* **TASK ITEM**: Retype only the stretch of lines that starts with the line containing "Given: Create new record with blank page icon" and ends with the last line of the records, both included, exactly.

* **RECORDS FOR THE EXERCISE**:
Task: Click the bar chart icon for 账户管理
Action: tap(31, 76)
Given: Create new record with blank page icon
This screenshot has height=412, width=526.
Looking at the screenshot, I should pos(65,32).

* **SOLUTION FOR THIS TASK**:
Given: Create new record with blank page icon
This screenshot has height=412, width=526.
Looking at the screenshot, I should pos(65,32).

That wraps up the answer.